The "Hello Kitty" video's use of Japanese cultural tropes is — how can I put this delicately — problematic.
Stone-faced, expressionless Japanese sidekick dancer ladies? Check. Inexplicable sushi-eating and photo-taking scenes? Check. Centering the song on a weird, creepily sexual dubstep chorus that rhymes "Hello Kitty" with "you're so pretty?" Congratulations, Avril — you've hit some kind of Orientalist Japanese Stereotype trifecta.
Uncomfortable appropriation of Japanese culture is pretty common in American media. Even if we're talking the very specific category of female solo pop singers like Avril, Gwen Stefani used to walk around with a gaggle of "Harajuku Girls," women dressed like Japanese schoolgirls. Katy Perry performed in a geisha get-up and the 2013 Video Music Awards. Japanese cultural appropriation is a bonafide thing.
For this, you can blame Japan's economy. Or at least sort of: Japan's economic rise and stagnation contributed to a massive corporate effort to export Japanese culture, which made it much more available to non-Japanese like Avril. For both good or, in this case, ill.
Broadly speaking, Americans have become much more aware of Japanese cultural touchstones — ramen, Pokemon, J-pop — in recent years. Between 1992 and 2002, Japanese cultural exports tripled in value. Take a look at this chart of the size of the US manga (roughly, Japanese comics) market over time:
Hitotsubashi University's Takeshi Matsui, who put the data together, credits a conscious decision by Japanese comic companies looking to expand in the American market. They saw an untapped market for their product, figured out a way to edit manga to appeal to American comic audiences, and sales skyrocketed. The profit motive brought a part of mainstream Japanese culture into the American narrative.

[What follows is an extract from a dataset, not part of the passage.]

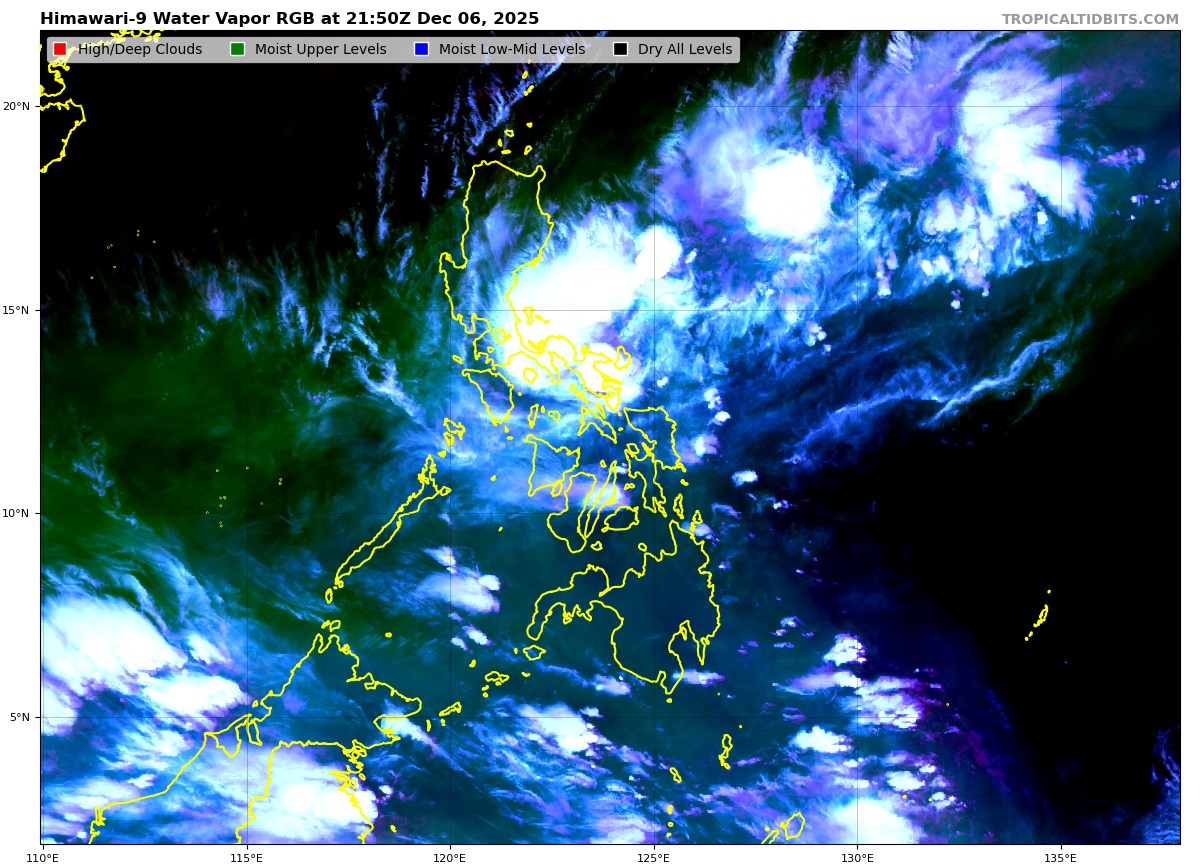Click the green Moist Upper Levels swatch

point(237,49)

This has happened with all sorts of Japanese cultural products, somewhat ironically due to both Japan's development into a first-world economy and its economic slowdown during the 1990s. As Japan became wealthy, its consumers had more disposable income to spend on cultural products, funding real growth in the toys, fashion, entertainment, and other luxury goods industry. But as Japan's economy slowed in the 90s, the foreign market became more attractive to the big corporations that grew out of the earlier boom times.
What does this all have to do with Avril? It's always hard to pinpoint background cultural influences on art specifically, but it makes sense that cultural penetration would produce unintentionally offensive cultural appropriation. The more omnipresent Japanese cultural artifacts are worldwide, the more foreigners (like the Canadian Avril) are to use them in their own work.
This is sort of how Avril explained the thinking, such as it is, behind her video. "RACIST??? LOLOLOL!!!," Avril tweeted. "I love Japanese culture and I spend half of my time in Japan. I flew to Tokyo to shoot this video specifically for my Japanese fans, WITH my Japanese label, Japanese choreographers AND a Japanese director IN Japan." In her defense, this kind of makes sense. Japanese pop does have a pretty camp vein running through it, one that "Hello Kitty" apes. That said, it's different when Avril's the lead in the video, and her defense sounds very "some of my best friends are Japanese."
It also fits the globalization theory. Avril got the idea for the video from actual firsthand exposure to Japanese culture. The "Hello Kitty" headslappery wasn't produced by ignorance, but by experience.
Racist or otherwise culturally insensitive depictions of non-Americans have been around as long as America has. But if Japan is any example, the unintentionally offensive homage to a foreign culture is something we're going to see more of as globalization marches on.